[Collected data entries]
▬▬▬▬▬▬
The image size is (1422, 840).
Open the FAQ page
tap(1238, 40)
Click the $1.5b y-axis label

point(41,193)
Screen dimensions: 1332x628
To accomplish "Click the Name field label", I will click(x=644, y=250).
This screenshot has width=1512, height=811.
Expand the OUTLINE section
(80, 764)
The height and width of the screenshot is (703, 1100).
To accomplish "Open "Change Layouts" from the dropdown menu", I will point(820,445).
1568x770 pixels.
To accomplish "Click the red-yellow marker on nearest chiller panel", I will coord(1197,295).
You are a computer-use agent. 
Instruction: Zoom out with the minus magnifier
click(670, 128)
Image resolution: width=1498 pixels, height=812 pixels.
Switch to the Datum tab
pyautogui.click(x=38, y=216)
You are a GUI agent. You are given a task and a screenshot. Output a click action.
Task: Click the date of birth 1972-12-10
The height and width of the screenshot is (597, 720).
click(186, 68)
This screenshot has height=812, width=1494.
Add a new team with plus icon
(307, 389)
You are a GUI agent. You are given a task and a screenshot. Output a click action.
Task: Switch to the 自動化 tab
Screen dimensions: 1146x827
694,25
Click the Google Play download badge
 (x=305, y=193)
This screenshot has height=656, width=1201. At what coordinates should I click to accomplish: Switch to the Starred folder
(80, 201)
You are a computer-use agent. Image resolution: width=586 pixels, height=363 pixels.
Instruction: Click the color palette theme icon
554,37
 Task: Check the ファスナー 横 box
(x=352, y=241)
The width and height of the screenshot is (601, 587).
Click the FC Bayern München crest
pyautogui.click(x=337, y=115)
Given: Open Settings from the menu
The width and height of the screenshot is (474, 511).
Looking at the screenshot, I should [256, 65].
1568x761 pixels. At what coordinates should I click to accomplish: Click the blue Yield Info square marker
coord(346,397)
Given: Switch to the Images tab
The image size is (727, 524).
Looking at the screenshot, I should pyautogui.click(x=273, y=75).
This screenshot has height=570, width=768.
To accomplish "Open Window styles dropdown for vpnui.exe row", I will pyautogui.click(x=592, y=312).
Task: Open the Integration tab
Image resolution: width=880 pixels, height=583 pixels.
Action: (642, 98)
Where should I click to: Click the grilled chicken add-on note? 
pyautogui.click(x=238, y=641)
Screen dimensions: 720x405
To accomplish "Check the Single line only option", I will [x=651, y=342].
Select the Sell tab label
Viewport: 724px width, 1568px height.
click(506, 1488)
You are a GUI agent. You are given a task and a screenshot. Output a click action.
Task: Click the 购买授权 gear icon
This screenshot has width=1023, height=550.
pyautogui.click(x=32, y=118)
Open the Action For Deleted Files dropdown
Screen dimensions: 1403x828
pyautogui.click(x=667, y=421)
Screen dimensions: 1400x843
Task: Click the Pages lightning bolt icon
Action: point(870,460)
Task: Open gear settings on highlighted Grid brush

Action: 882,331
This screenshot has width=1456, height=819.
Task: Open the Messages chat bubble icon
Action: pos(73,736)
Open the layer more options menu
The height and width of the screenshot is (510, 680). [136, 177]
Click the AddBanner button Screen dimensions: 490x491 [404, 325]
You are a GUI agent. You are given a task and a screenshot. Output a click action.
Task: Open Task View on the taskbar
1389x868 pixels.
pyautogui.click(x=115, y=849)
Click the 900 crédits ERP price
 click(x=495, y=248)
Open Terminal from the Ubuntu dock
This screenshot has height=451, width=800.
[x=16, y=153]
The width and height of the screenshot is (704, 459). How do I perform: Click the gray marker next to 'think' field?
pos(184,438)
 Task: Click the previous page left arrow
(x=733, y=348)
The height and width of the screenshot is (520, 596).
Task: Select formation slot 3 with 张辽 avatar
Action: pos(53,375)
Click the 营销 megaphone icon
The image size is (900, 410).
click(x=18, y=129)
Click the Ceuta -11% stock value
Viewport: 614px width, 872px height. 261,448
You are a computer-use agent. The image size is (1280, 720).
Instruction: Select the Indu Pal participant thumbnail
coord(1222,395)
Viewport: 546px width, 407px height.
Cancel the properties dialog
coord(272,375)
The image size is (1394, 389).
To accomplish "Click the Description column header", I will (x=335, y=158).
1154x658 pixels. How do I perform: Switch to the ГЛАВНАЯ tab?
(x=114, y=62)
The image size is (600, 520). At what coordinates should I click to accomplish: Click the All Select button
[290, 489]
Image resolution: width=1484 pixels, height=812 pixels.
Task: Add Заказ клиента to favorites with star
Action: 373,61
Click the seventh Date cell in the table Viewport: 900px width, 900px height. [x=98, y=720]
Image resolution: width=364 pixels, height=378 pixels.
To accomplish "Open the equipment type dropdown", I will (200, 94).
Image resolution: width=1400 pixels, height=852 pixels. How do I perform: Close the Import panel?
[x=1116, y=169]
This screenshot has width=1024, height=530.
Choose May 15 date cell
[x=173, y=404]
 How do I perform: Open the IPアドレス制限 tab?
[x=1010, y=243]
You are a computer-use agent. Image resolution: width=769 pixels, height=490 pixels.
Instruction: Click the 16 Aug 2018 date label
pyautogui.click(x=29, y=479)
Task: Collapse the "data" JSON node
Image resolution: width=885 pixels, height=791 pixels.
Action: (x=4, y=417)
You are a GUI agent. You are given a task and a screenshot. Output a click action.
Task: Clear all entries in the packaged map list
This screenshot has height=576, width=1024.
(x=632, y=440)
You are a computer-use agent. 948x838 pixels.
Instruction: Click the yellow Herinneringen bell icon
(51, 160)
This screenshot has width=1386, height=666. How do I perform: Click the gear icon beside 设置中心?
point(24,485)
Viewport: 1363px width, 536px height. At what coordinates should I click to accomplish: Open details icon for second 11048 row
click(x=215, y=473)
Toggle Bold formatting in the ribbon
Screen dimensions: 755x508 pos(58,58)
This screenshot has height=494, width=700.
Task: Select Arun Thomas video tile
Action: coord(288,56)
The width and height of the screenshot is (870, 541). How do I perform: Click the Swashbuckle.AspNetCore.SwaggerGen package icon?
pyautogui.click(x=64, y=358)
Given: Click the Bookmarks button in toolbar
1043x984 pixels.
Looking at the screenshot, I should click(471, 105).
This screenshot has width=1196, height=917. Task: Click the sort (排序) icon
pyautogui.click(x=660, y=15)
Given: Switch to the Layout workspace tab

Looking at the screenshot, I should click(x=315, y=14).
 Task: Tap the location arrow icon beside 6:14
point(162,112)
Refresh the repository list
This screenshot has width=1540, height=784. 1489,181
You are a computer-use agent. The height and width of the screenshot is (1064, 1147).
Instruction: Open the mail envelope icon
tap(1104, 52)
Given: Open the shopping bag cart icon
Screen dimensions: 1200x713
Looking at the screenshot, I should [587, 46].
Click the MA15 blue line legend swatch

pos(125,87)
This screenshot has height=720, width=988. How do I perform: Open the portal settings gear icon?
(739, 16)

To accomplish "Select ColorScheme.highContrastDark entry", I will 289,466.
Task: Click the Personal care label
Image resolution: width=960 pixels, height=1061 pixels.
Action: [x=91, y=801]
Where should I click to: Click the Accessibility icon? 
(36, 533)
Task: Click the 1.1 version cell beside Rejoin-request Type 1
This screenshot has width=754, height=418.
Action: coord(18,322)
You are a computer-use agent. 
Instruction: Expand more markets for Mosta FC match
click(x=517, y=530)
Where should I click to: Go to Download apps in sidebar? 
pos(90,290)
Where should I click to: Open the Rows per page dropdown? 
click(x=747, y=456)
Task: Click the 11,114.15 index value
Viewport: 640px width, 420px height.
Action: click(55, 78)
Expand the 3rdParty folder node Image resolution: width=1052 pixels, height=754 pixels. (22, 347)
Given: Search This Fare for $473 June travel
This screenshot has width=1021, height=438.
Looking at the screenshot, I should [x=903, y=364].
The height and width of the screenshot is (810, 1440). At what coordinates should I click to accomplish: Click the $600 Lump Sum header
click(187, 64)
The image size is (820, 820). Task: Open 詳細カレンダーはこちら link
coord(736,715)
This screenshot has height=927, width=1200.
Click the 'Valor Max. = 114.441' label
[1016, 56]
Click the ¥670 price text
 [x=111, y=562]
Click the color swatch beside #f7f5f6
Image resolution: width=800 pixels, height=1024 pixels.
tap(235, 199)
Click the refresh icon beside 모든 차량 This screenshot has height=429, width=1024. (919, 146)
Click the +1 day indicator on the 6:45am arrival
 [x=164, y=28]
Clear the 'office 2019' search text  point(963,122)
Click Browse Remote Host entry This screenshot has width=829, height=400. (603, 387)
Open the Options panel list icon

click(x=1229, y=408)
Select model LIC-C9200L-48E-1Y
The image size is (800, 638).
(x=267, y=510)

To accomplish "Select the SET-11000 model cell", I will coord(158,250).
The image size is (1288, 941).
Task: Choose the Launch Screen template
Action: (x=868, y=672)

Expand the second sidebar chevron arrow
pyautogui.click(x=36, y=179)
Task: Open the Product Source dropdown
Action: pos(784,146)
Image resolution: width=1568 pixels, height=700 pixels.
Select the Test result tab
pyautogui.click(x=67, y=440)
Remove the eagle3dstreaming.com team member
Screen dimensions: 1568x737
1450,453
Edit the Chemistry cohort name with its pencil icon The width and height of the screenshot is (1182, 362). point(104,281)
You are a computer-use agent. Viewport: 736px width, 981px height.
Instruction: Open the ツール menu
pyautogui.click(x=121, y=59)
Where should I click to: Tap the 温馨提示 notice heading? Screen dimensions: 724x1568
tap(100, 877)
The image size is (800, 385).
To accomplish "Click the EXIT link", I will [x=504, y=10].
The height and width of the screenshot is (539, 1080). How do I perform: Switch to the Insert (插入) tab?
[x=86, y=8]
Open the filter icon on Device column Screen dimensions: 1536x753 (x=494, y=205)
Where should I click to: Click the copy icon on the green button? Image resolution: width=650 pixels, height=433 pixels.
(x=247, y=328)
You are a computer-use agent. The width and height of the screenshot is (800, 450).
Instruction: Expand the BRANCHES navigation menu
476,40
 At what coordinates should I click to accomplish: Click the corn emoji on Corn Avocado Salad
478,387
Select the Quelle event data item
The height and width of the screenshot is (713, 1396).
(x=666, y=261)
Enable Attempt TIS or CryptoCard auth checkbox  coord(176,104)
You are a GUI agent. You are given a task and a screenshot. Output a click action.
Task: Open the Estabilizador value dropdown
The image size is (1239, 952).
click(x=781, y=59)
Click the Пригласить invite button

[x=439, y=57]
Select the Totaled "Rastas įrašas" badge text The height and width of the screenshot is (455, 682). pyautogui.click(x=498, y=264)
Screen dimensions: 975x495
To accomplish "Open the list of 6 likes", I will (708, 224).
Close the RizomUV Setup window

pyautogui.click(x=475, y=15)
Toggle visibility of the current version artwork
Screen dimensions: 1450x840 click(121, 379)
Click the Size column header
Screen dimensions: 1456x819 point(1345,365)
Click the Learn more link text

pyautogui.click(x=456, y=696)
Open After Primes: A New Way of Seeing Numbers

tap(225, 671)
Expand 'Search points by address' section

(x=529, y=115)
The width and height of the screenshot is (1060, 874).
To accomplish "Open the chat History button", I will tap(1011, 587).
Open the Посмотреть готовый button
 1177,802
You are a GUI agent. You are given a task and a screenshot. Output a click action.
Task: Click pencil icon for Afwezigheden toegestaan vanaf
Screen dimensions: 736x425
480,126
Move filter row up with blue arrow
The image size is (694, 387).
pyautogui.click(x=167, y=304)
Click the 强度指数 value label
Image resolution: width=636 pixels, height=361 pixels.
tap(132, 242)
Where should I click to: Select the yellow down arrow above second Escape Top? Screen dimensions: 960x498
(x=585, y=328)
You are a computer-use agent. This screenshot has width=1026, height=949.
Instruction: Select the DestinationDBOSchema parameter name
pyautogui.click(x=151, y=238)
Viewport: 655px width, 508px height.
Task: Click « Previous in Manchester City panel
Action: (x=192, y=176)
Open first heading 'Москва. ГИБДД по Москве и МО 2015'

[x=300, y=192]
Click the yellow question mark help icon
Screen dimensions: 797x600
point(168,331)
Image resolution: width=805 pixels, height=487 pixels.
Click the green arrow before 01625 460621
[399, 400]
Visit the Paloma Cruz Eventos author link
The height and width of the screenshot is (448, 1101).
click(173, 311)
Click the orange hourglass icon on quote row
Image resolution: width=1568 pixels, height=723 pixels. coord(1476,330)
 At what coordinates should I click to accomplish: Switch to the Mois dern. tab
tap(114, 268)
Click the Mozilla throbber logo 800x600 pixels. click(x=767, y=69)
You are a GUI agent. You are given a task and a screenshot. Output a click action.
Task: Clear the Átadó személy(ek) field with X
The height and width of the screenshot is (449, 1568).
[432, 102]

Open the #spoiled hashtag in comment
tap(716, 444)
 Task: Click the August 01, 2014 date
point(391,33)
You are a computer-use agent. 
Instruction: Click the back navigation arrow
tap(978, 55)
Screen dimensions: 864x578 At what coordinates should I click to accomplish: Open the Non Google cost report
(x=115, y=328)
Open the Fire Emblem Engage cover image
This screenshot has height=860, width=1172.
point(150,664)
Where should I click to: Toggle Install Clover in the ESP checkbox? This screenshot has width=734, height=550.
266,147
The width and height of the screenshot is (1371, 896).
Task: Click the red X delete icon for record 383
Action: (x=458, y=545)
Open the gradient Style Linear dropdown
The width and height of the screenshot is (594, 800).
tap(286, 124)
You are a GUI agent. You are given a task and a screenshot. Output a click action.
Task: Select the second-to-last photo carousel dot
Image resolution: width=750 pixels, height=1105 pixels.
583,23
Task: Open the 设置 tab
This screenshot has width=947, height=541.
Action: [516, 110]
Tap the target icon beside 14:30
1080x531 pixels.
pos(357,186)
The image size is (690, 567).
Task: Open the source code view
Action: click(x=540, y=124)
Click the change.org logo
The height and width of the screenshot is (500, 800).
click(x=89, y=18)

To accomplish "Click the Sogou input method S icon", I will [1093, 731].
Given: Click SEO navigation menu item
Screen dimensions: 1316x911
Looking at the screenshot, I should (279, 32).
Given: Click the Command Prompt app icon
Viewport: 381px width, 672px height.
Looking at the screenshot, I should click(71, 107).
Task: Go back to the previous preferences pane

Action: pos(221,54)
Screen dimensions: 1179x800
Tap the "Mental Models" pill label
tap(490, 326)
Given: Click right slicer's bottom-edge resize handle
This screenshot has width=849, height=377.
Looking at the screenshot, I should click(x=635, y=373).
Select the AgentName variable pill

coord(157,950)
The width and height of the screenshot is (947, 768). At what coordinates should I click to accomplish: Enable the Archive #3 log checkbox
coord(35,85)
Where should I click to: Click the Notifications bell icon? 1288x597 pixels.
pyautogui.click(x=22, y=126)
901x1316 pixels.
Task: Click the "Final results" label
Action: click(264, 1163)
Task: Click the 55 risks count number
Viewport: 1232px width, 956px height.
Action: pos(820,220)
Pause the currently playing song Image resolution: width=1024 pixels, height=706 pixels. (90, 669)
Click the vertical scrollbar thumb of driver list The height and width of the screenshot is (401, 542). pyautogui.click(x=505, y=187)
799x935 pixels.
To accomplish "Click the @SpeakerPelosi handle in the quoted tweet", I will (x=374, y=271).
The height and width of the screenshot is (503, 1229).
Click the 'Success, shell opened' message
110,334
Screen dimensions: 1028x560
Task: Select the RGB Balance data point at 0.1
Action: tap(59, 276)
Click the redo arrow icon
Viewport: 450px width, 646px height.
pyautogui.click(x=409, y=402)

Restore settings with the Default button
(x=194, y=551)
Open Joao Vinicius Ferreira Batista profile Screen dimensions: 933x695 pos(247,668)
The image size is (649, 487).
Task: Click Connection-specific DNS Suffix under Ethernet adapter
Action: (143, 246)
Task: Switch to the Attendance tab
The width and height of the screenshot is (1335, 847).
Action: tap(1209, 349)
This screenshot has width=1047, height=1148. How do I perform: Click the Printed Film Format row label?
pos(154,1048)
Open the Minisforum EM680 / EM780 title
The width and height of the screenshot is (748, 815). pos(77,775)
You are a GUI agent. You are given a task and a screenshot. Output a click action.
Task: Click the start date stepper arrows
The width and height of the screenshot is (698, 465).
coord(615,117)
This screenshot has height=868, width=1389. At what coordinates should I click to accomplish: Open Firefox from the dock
▬▬▬▬▬▬
**Your task**
Return every line from the entries above that includes the word "pencil".

**The completed task**
Edit the Chemistry cohort name with its pencil icon The width and height of the screenshot is (1182, 362). point(104,281)
Task: Click pencil icon for Afwezigheden toegestaan vanaf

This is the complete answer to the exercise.